I've multiple arrays about 100 possible values, ie:
a = (a, b, c, d) a = (a, e) a = (d, f, g)
I wish to FASTLY return which arrays consists of (a b) &lifier&lifier (d e)
within this example, and 1
I believed about bitwise procedures... like representing "abcd" by "1111" "ad" by "1001", and so forth. I Quickly could solve the "OR" with only a bitwise OR, after which see if both of them are non-zero
can anybody think on the better solution? that one is not very pratical because it does not appear to be really escalable
what are the DBMS that may do this rapidly? I attempted with mongodb, however it appears they did not add the "$and" function yet (doc states it's on version 1.9.1, however i are only able to download 1.9., and it is not stable anyway)

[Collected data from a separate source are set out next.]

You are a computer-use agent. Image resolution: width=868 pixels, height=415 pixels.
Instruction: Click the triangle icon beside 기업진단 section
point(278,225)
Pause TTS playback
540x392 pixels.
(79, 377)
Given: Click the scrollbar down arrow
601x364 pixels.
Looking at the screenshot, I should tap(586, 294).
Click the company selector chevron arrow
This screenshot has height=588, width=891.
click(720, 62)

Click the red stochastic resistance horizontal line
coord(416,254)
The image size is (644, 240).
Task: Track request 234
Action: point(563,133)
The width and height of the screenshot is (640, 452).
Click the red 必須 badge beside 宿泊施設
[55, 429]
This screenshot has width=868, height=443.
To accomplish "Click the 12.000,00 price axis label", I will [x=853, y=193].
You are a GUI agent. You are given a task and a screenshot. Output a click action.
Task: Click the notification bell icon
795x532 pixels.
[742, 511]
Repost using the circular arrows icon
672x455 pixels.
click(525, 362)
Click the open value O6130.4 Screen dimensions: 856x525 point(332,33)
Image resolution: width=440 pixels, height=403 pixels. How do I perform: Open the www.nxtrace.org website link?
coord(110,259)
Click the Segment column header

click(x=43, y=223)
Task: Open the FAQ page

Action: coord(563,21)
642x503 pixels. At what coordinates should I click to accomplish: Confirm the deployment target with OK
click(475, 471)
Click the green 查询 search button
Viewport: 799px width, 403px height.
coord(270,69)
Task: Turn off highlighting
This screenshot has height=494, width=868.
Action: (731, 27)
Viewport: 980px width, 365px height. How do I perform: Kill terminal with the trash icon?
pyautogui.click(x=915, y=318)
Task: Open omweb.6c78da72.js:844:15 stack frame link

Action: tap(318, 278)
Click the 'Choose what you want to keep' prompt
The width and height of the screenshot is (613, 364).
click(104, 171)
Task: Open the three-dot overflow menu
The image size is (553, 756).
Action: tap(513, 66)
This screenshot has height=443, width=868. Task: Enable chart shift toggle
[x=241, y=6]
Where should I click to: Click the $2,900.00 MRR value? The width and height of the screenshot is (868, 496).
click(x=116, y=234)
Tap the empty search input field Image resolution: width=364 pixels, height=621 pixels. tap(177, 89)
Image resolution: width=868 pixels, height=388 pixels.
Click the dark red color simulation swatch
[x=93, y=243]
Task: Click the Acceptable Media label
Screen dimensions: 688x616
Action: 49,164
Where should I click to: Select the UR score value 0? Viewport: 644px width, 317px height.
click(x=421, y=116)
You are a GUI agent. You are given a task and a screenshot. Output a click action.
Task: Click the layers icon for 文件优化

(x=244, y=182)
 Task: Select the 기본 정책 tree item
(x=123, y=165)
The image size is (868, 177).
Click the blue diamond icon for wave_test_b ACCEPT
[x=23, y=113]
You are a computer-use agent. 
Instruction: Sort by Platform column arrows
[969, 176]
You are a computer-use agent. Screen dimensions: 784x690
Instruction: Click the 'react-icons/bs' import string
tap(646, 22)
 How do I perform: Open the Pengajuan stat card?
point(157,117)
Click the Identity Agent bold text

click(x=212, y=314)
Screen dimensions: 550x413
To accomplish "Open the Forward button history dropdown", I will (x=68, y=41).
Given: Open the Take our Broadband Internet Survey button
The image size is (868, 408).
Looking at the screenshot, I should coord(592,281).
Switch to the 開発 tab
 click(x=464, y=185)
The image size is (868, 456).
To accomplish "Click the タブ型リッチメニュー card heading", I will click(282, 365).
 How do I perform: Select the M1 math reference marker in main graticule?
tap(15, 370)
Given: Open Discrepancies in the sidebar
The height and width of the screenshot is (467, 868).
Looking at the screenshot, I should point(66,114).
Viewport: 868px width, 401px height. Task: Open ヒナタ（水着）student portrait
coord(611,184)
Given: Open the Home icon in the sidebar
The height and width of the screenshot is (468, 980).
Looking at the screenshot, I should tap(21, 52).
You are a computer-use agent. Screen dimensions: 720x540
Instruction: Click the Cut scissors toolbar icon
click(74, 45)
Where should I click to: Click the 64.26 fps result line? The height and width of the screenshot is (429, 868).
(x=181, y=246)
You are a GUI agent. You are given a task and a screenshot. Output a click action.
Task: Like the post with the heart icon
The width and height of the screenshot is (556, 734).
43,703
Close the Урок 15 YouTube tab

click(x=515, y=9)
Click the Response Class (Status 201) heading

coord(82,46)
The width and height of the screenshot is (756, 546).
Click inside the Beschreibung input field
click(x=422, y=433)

I guess this is a "boolean search", much like what the search engines do constantly... so I am speculating there's an easy method (not so quick, but more escalable) than that
Yes, a bitwise solution works quite nicely with this. Yes, some databases include this type of capacity, usually named a bitmapped column (or bitmapped index, depending). The typical advice is to use it to some column which has relatively low cardinality (i.e., a reasonably few possible values, for example sex).
With what sense isn't it scalable? 16 bytes of information per (bit)array is not bad! I am unsure why you'll need a DBMS with this you are able to put binary data inside if you want to (hopefully blocks of arrays), and pull everything to query. Unless of course you are thinking about getting vast amounts of arrays.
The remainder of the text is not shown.